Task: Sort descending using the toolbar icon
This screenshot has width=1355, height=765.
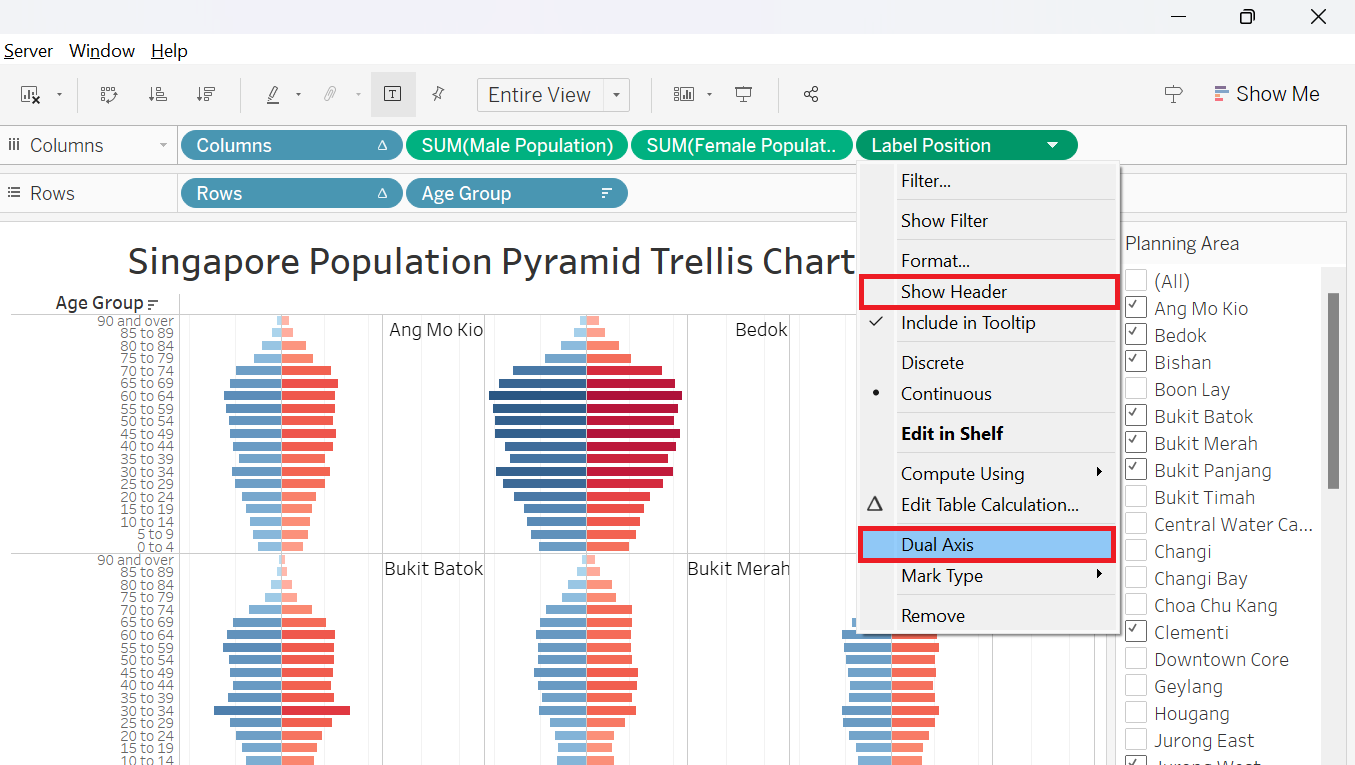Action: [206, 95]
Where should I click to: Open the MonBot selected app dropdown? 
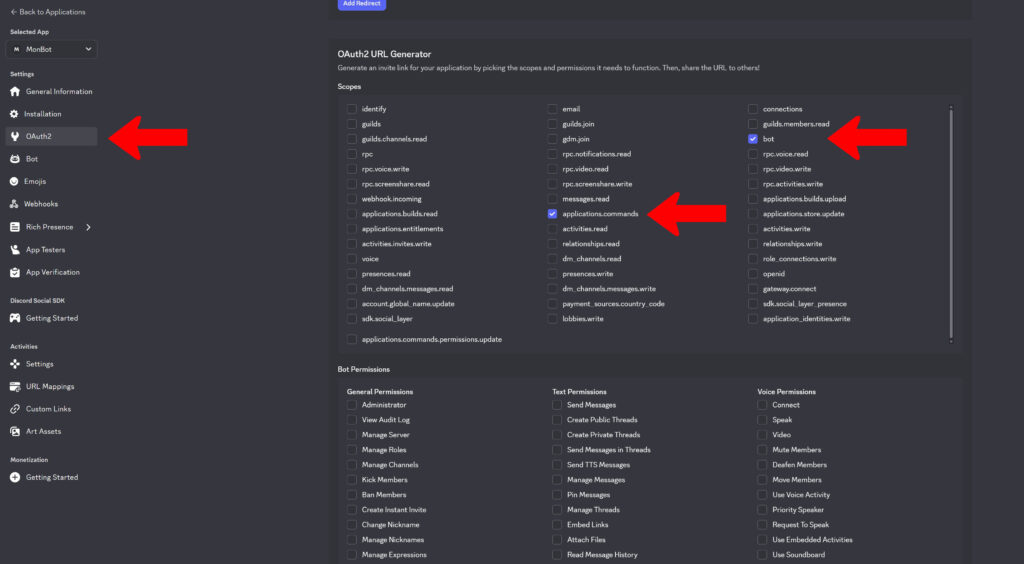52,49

ABOUT THIS EXERCISE: Write out all the records exactly, omitting the images.

RESULT OF THE TASK:
Task: Sort descending using the toolbar icon
This screenshot has width=1355, height=765.
Action: [206, 95]
Where should I click to: Open the MonBot selected app dropdown? 
52,49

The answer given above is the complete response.